“When you were gone I broke down altogether, and the authorities of the village took and shut me up in a lunatic asylum. The years I spent there—and I spent six long years—are but a dull, dead blank. My life began again when they sent me forth, as they said—cured.
“I left Steeple Hill and began my life as a tramp. I joined a band of gypsies, and took to their ways—fortune-telling, rush-weaving—anything that came up; and I was black enough and weather-beaten enough to pass for one of them. I had but one desire left in life. To hunt up the manager of the little theater, and see my daughter again. I didn’t want you back. What could I, a miserable tramp, homeless, houseless, do with a young girl?—but I hungered and thirsted for the sound of your voice, for the sight of your face. I would know you anywhere—you were of the kind that do not change much. I knew I would recognize you as soon as I saw you.
“For two years I strolled about with the gypsy gang, searching in vain. Then my time came, and I saw you. It was at Liverpool, embarking on board a vessel for America. I had money—made in those two yeas wandering—hidden in my breast, more than enough for my passage. I crossed the Atlantic in the same vessel with you, and never lost sight of you since.
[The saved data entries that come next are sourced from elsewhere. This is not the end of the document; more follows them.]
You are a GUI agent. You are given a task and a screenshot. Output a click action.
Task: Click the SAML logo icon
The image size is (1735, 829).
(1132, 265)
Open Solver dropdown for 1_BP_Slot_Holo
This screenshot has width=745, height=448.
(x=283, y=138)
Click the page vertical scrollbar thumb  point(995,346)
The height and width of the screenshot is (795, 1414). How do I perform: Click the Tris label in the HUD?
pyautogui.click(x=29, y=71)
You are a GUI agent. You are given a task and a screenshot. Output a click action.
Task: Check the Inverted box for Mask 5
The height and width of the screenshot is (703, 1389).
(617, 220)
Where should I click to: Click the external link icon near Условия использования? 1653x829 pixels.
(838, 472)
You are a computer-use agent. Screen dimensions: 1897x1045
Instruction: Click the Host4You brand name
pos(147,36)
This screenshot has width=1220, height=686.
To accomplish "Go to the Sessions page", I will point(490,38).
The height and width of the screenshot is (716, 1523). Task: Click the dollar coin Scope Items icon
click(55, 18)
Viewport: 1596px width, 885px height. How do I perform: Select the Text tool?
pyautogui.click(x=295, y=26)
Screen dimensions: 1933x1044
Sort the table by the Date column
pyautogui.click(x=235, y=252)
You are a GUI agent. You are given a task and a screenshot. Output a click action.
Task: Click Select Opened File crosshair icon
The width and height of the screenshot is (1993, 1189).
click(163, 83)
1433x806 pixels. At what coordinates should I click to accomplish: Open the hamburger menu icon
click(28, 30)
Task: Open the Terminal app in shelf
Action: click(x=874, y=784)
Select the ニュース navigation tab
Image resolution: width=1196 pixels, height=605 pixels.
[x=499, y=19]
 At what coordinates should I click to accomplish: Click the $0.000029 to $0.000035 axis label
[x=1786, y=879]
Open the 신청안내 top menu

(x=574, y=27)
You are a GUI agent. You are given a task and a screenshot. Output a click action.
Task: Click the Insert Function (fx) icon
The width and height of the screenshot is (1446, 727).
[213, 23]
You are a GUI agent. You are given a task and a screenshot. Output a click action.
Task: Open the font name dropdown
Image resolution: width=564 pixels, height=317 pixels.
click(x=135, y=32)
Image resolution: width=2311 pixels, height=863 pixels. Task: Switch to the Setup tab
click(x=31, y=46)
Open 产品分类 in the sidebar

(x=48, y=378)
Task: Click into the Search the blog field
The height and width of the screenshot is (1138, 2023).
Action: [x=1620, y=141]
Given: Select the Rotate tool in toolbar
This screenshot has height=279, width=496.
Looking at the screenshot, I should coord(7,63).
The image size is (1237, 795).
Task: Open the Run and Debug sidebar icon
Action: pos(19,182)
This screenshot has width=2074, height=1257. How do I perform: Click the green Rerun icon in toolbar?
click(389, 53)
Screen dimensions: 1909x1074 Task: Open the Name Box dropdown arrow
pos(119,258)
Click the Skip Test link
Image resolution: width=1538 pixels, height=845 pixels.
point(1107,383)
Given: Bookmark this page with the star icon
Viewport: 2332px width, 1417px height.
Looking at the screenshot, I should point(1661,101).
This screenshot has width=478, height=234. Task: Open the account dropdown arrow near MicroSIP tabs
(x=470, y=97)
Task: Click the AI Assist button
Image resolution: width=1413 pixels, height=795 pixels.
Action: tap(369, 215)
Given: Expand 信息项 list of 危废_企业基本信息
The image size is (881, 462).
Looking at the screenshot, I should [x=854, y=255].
“But a great, a mighty shock was waiting for me this side the ocean. On the pier, as we landed, Mollie, the first person my eyes rested on was the man Walls—older, darker, sterner than when I saw him before, but my arch-enemy—the murderer Walls.
“Mollie, I let you go and I followed that man home, followed him to a mansion that was like a palace, and I heard his name—his real name. Mollie, Mollie, do you need to be told what that name is?”
“No,” said Mollie, in a horror-struck voice; “it is Carl Walraven!”
“It is. Now do you know why I hate him—why I would die the death of a dog by the way-side before I would take a crust from him?”
“And yet,” Mollie cried in a voice of bitter anguish, “you have let me, James Dane’s child, eat of his bread, drink of his cup, dwell under his roof! Oh, my mother!”
At that piercing cry of unutterable reproach, the dying woman held up her supplicating hands.
“It was because I loved you a thousand times better than myself—better than my revenge. Forgive me, Mollie—forgive me!”
“You are my mother, and you are dying,” Mollie said, solemnly, bending down and kissing her. “I forgive you everything. But I will never set foot under Carl Walraven’s roof again.”
DEAD AND BURIED.
The twilight was falling without—the last silvery radiance of the dying day streamed through the dirty, broken attic window, and lighted, as with a pale glory, Mollie’s drooping head and earnest, saddened face.
Miriam had fallen back upon the pillow, exhausted, panting, laboring for breath.